Aquela música que você cantou para mim. Não importa. Vai ser para sempre minha, por mais que você se vá. Por mais. Tudo é meu. Todos os pensamentos. As sensações. Os espirais. Os choros, gargalhadas. Misturadas. Confusas. O mar. Oceanos. Mel. Suco. Areia. Manga. Lábios. Lábios. Corre. Arfa. Se esconde.

O sono vem.

25.5.12

Quando nós nascemos

Eu lembro bem do dia em que anunciaram o nascimento da minha irmã. Eu não sabia muito bem das coisas. As pessoas me direcionavam e me davam espaço. Como sístole e diástole. Põe sua roupa nova, sua irmã nasceu. No hospital? No hospital. Eu pus a roupa e esperei. Os adultos se aprontarem. Quem eram os adultos? Só lembro das pernas, andando. Excitadas.

Aliás, isso me faz lembrar a primeira vez que eu consegui ver além do balcão do banco. Banco Nacional. Faliu.  Pois é. A primeira vez que pus por meus olhos no ser bancário, por mim mesma, sustentada pelas minhas próprias pernas, eu lembro. Todos as vezes anteriores meus pais me suspendiam. E suspiravam: O que você quer tanto ver?...Eu quero ver, ué?! O outro lado. Como as coisas são.
Meu pedido era tão genuíno que eles me suspendiam sempre. O funcionário sorria para mim e três segundos depois a situação era insustentável, minhas axilas já estavam ardendo. Dói ser levantada pelo suvaco. Toda minha existência era apoiada nas minhas axilas infantis, precisei ter suvacos fortes para enxergar o mundo. Por uns instantes.
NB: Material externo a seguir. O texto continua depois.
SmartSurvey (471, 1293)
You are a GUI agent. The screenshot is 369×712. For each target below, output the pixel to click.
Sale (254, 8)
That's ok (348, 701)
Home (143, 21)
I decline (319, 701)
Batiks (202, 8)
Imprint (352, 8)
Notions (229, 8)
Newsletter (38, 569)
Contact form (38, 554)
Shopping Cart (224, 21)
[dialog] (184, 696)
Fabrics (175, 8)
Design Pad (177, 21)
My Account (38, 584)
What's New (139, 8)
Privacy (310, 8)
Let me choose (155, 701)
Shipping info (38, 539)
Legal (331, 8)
Eu tinha problemas práticos a resolver dentro da minha cabeça. Muitos adultos haviam tentado me conscientizar que eu precisava ser uma menininha boa e ajudar mamãe a cuidar da irmãzinha. Por que tantos diminutivos? Elas encolheram por algum acaso ou só para demonstrar como elas eram fofinhas, muito fofinhas?
Não iria ser fácil. mas prometi a mim mesma me manter limpa, sem pirraças, dividir bonecas. Ok, tudo o que meu ofício exigisse. Eu me renderia. Mas onde ela estava? Eu precisava colocar um nome na minha irmã. A coitada tinha nascido sem nome. E eu não sabia se ela mais para Patrícia ou mais para Gabriela.
Gabriela. Quando eu vi minha mãe no hospital. Não, não. Primeiro vi freiras. Eu tinha medo de freiras e meu pai falou que se eu corresse pelos corredores, elas iriam me pegar. Mais medo de freiras.
Gabriela. Eu vi minha mãe no hospital deitada, deitada na cama, na verdade. Ela estava cansada. Pegou a Gabi pequenininhazinha. Ela era mesmo fofinha. Podia ficar com todas as bonecas.
Cuidado, Viviane, ela é muito pequena. Pega na mãozinha dela. Eu estiquei meu dedo e ela agarrou.
Ela agarrou mãe! Ela agarrou!!
Bem, esse foi nosso primeiro aperto de mão. Eu era criança, mas eu já conhecia alguns símbolos das pessoas maduras. A Gabriela era muito madura para idade dela. Ela queria uma parceria. Eu aceitei. Depois, ela me mostrou as gengivas. Jesus! Ela não tinha dente. Meu deus do céu, mãe quando nasce cabelo?
Era ria toda hora. Que bebê simpático, Elvira. Minha mãe é Elvira. Era mesmo. Eu acho que nunca deixei a Gabi cair. Quando pegava ela no colo, eu sentia meu coração endoidecido. Disparado dentro do peito. Eu vi que Deus tinha me criado aos poucos e aquele dali era um pedacinho que faltava. Eu tenho outro também. Pedacinho irmão. Pedacinho de céu-menino. Vaguinho, meu amor. Quando eu pegava Gabi no colo eu tinha quatro anos. Morria de medo de esmaga-la. Mas era melhor do que ela escorregar dos meus braços. Aí eu apertava. Devagar, Naninha. Minha mãe me chama Naninha, quando ela me vê pequena.
Devagar, não deixa cair. E ela mostrava aquele sorriso de velho pobre, sem dente, nem dentadura.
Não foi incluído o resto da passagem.